Ainda reverberam em mim algumas questões suscitadas por uma maravilhosa conferência a que assisti há duas semanas, intitulada "Narcisismo digital."
Uma breve nota sobre o título: não se trata de condenar o narcisismo. Este é uma dimensão constitutiva do ser humano. A conferência tratava justamente da compreensão de um novo modo de construçao desse narcisismo, que em outras palavras é a construção disso que chamamos de eu. Este novo narcisismo, hoje não se dá apenas pelo espelho oferecido por outros humanos- pais, mães, cuidadores em geral e os modelos que os substituem posteriormente, mas também, e cada vez mais, por modelos não humanos. O que torna essa construção extremamente mais complexa e frágil.
O ponto crucial era pensar como este se constitiu nos dias de hoje, em tempos marcados pela presença maciça das redes sociais e agora das Inteligências artificiais. Se nosso eu se constitui a partir da experiência esses outros primordiais, como fica essa construção quando nossos outros são também virtuais e artificiais? Como se dão nossos primeiros contatos com a falta, a frustração e a espera quando esse outro se apresenta sempre disponível e, aparentemente, inteiro?
O que me parece interessante de notar aí é o caráter de urgência que pode se construir a partir dessas nova experiências.Perdemos, pouco a pouco, a capacidade de nos frustrar, de errar, de esperar, de ter tempo para pensar e até mesmo o direito de não saber.
Esse caldeirão é capaz de produzir estados de urgência que aparecem nas diversas formas de angústia, ansiedade e compulsão. Afinal, a urgência aponta justamente para a experiência do desamparo. Diante da falta de algumas garantias, queremos uma resposta pronta e imediata, diante da espera, queremos uma solução, diante da dúvida e do não saber, buscamos imediatamente alguém ou agora um artefato que saiba por nós.
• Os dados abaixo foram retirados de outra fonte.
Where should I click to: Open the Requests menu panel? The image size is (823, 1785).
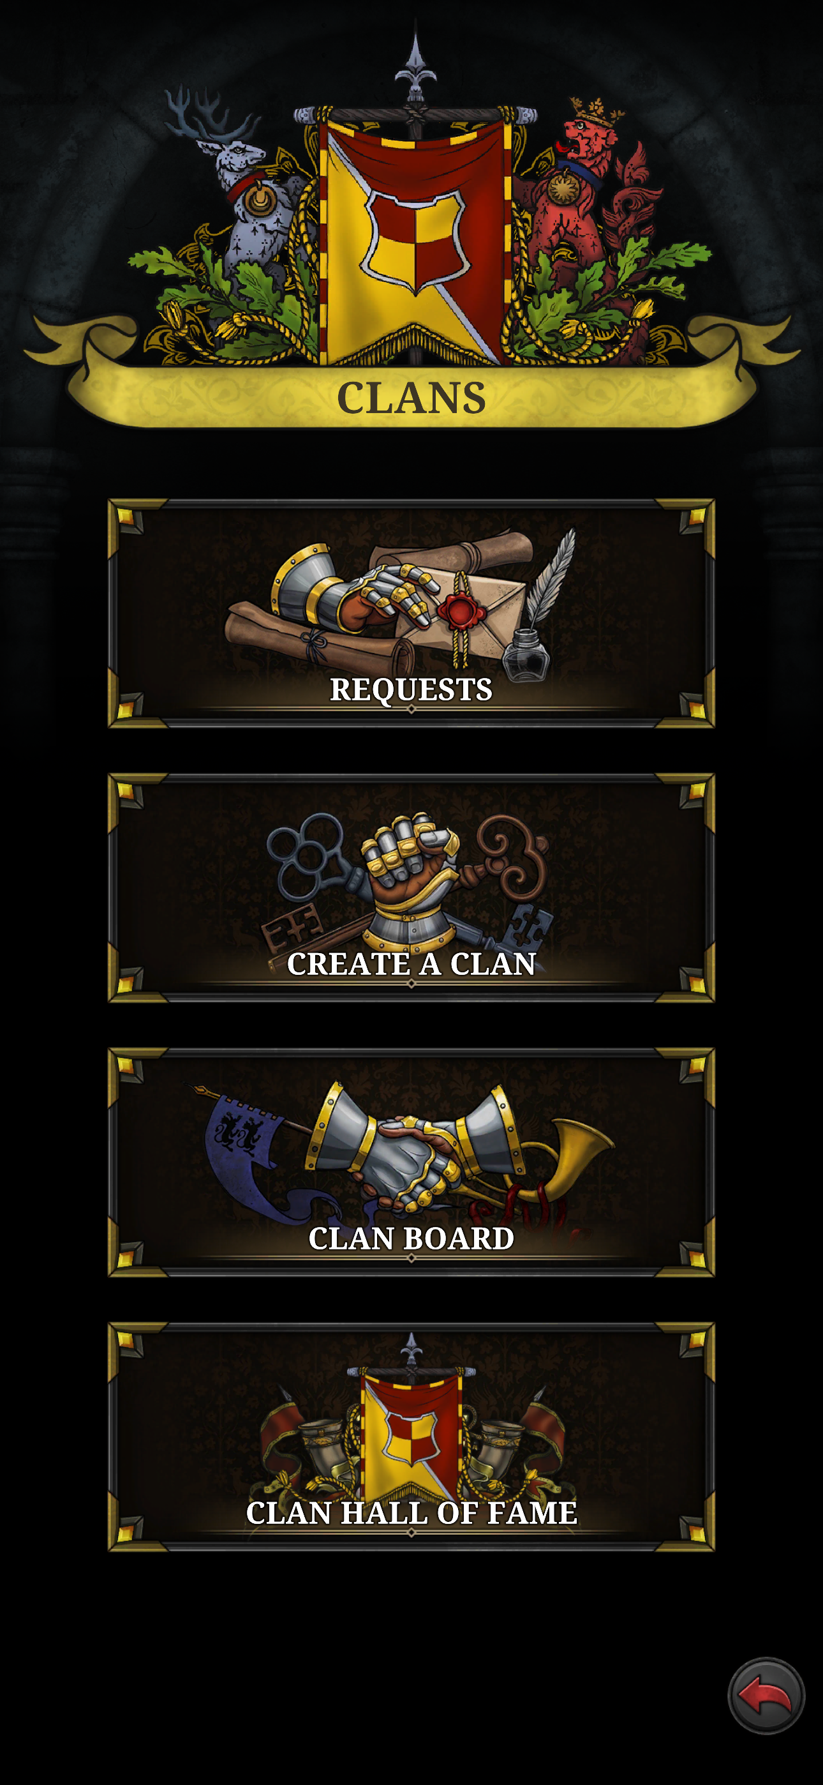412,613
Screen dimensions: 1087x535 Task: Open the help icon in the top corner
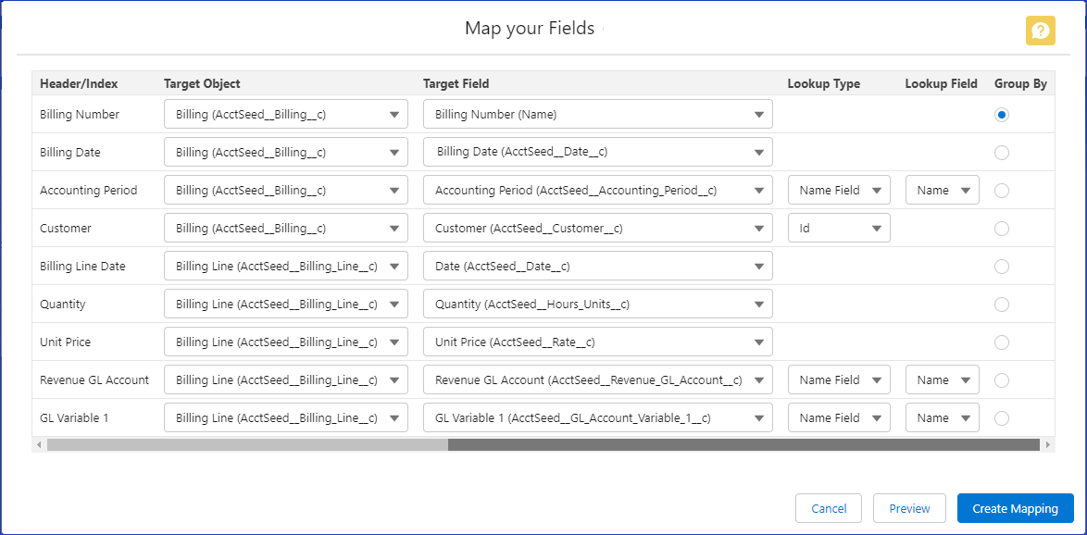click(1040, 31)
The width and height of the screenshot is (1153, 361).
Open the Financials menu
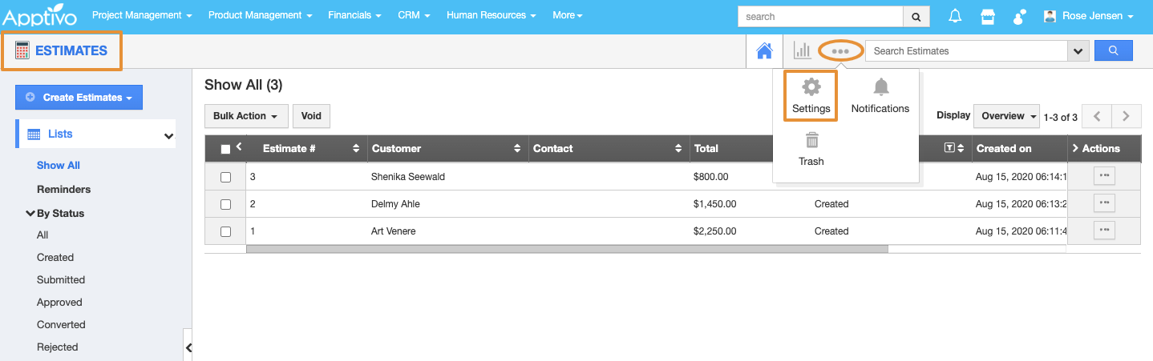pos(354,15)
Talvez por isso, hoje em dia, seja mais difícil sustentar uma análise. A experiência de uma análise caminaha na contramão do que vivenciamos no dia a dia. Ela exige tempo, espera, pausas e, sobretudo, a possibilidade de não saber. Esse tempo da urgência esquece, deixa de lado, todas as complexidades da vida de cada um, as faltas, as perguntas sobre a vida. A urgência produz uma redução drástica do tempo que é necessário para elaborar nossa experiêcia no mundo, fazer boas perguntas e elaborar e inventar suas respostas. Neste sentido a psicanálise convida cade um a estabelecer uma suspensão, mesmo que temporária, deste estado. O melhor remédio para a angústia é o desejo.